### Work request
Output exactly those lines of the data that lie between the line containing "Screen dimensions: 696x319" and the final line, both ends counted.

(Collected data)

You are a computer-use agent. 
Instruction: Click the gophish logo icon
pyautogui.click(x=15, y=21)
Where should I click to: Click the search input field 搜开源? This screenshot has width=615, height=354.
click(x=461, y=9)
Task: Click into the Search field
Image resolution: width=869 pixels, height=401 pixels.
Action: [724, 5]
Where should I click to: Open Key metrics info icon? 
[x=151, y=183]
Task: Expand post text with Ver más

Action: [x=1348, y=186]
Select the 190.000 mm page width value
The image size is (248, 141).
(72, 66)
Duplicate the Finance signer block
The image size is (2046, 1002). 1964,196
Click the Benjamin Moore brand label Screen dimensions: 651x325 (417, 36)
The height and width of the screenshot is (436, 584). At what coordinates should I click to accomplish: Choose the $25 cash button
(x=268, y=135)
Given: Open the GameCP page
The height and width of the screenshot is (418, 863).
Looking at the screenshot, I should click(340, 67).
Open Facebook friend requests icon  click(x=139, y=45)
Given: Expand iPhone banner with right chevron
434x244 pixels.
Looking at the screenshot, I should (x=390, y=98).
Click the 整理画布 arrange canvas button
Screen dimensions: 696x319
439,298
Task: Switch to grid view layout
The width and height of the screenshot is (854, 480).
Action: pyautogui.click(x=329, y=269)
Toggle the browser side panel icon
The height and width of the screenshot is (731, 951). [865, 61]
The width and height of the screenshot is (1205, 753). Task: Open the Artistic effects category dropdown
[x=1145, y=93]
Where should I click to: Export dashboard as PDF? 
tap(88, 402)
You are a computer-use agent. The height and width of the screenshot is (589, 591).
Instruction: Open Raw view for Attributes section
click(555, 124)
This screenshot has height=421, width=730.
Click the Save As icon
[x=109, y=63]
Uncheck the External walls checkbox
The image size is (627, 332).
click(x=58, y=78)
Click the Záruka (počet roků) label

### Exercise result
Screen dimensions: 696x319
439,298
Task: Switch to grid view layout
The width and height of the screenshot is (854, 480).
Action: pyautogui.click(x=329, y=269)
Toggle the browser side panel icon
The height and width of the screenshot is (731, 951). [865, 61]
The width and height of the screenshot is (1205, 753). Task: Open the Artistic effects category dropdown
[x=1145, y=93]
Where should I click to: Export dashboard as PDF? 
tap(88, 402)
You are a computer-use agent. The height and width of the screenshot is (589, 591).
Instruction: Open Raw view for Attributes section
click(555, 124)
This screenshot has height=421, width=730.
Click the Save As icon
[x=109, y=63]
Uncheck the External walls checkbox
The image size is (627, 332).
click(x=58, y=78)
Click the Záruka (počet roků) label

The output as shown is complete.